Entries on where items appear
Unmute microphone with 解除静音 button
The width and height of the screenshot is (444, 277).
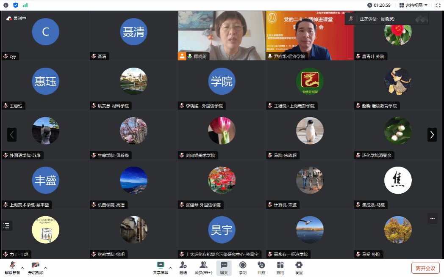click(12, 267)
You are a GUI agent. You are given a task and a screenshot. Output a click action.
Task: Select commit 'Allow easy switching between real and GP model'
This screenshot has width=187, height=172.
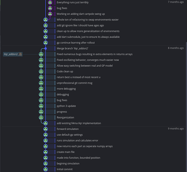click(85, 66)
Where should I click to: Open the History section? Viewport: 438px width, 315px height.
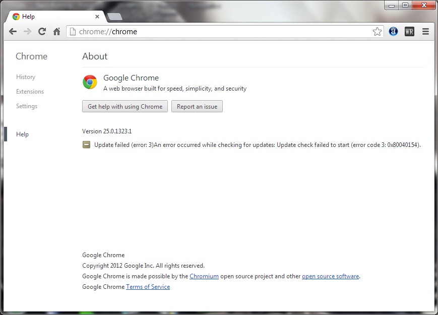[26, 77]
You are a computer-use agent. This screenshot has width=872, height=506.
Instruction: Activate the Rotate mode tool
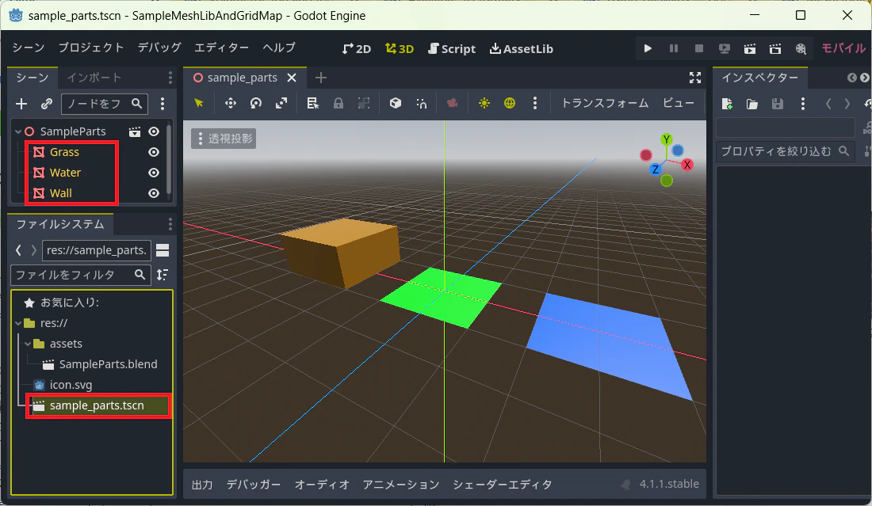[256, 103]
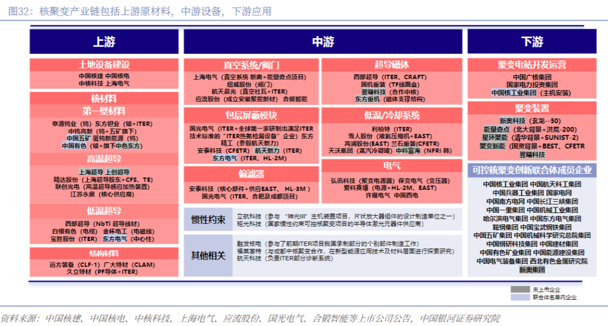
Task: Click the 低温/冷却系统 heading
Action: (391, 116)
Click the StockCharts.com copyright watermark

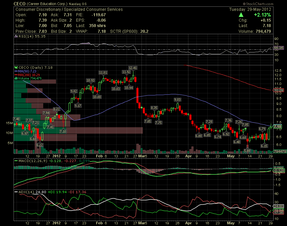[258, 4]
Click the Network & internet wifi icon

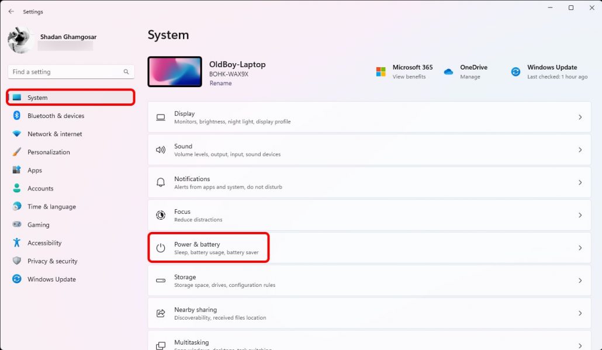tap(17, 134)
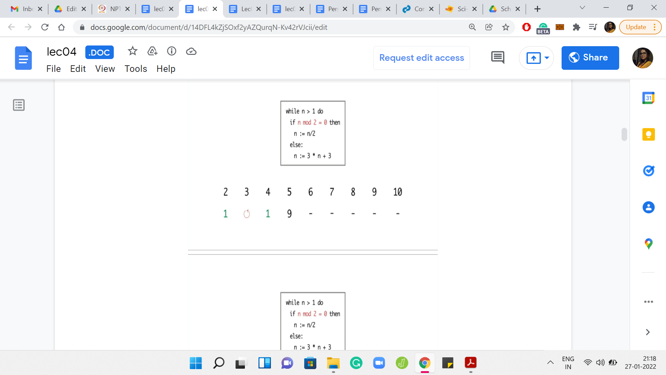
Task: Click the add shortcut to Drive icon
Action: pos(152,51)
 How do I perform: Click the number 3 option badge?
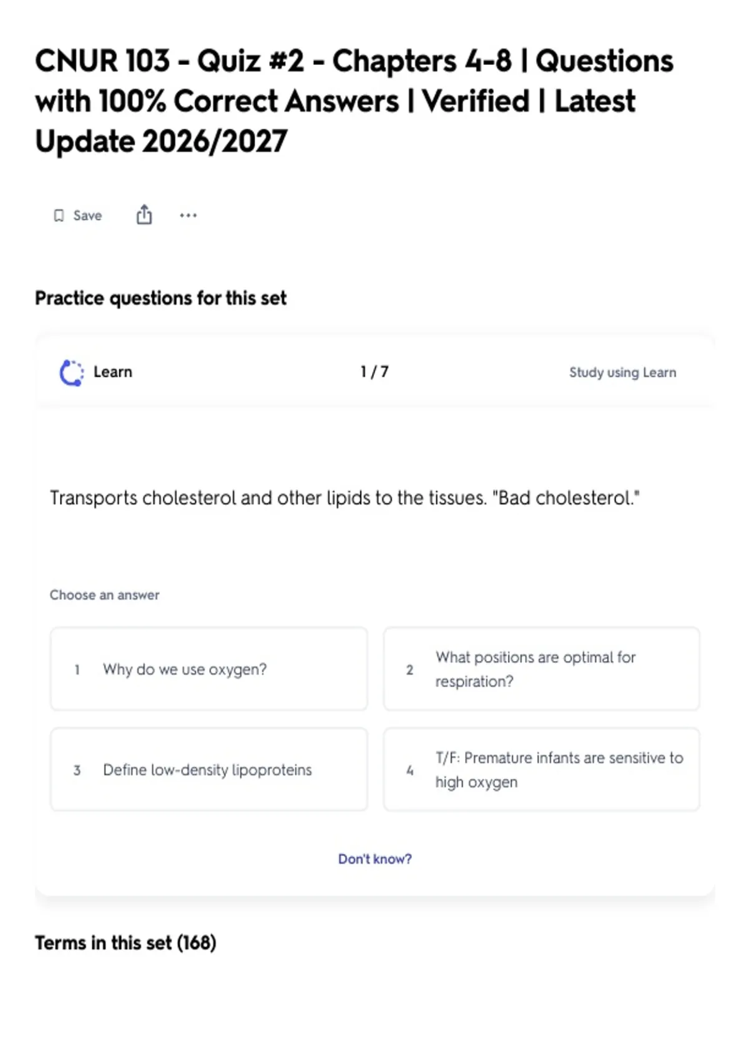click(77, 770)

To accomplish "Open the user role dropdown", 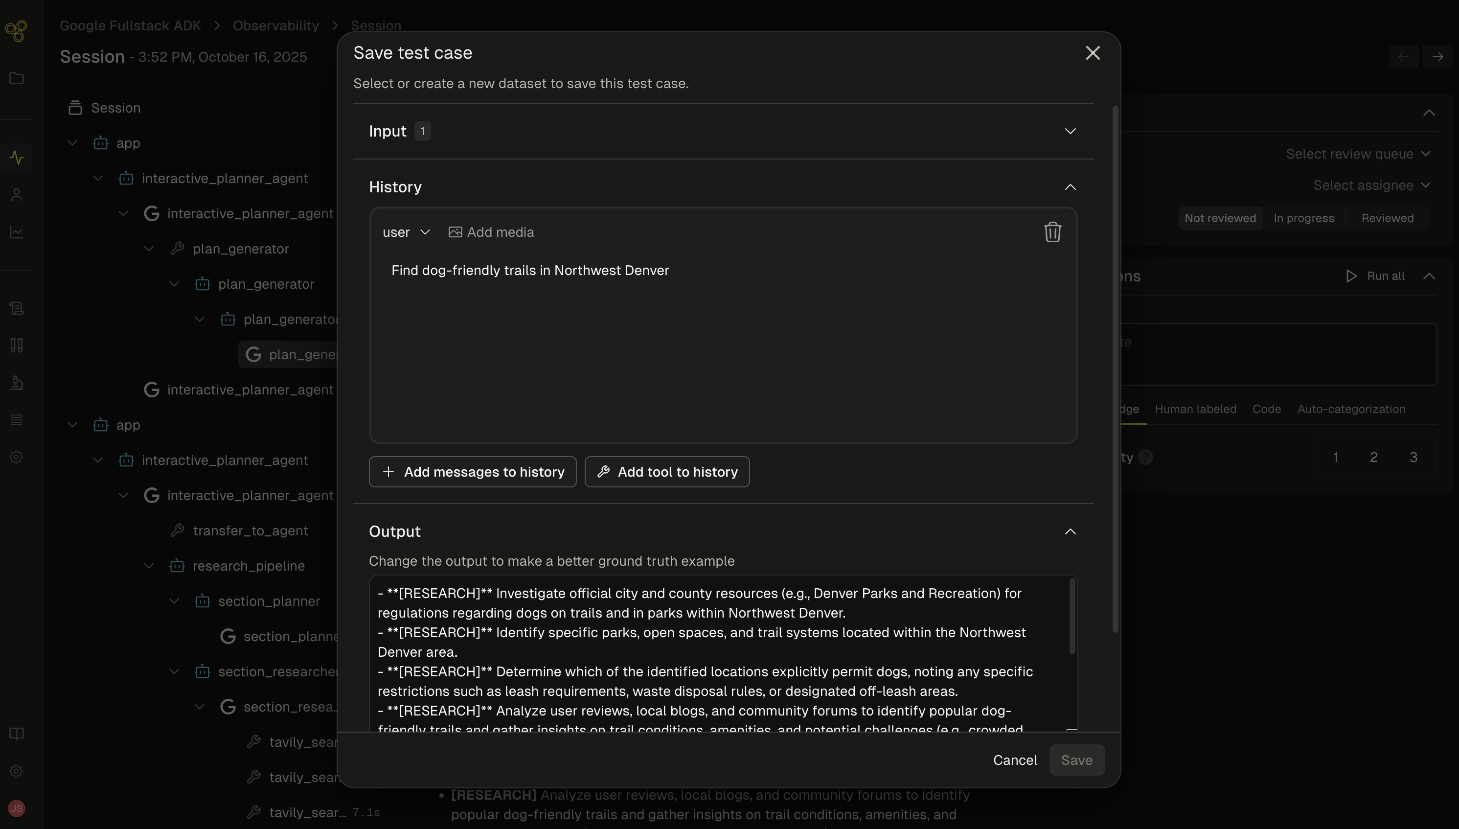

• _YOUR OBJECTIVE_: Please transcribe every line of the records above exactly, omitting the pictures from your answer.

• _COMPLETED EXERCISE_:
Unmute microphone with 解除静音 button
The width and height of the screenshot is (444, 277).
click(12, 267)
You are a GUI agent. You are given a task and a screenshot. Output a click action.
Task: Select commit 'Allow easy switching between real and GP model'
This screenshot has width=187, height=172.
click(85, 66)
Where should I click to: Open the History section? Viewport: 438px width, 315px height.
[26, 77]
You are a computer-use agent. This screenshot has width=872, height=506.
Instruction: Activate the Rotate mode tool
[256, 103]
Task: Click the 低温/冷却系统 heading
Action: (391, 116)
Click the StockCharts.com copyright watermark

[258, 4]
Click the Network & internet wifi icon

tap(17, 134)
Task: Click the add shortcut to Drive icon
Action: pos(152,51)
 How do I perform: Click the number 3 option badge?
click(77, 770)

To accomplish "Open the user role dropdown", 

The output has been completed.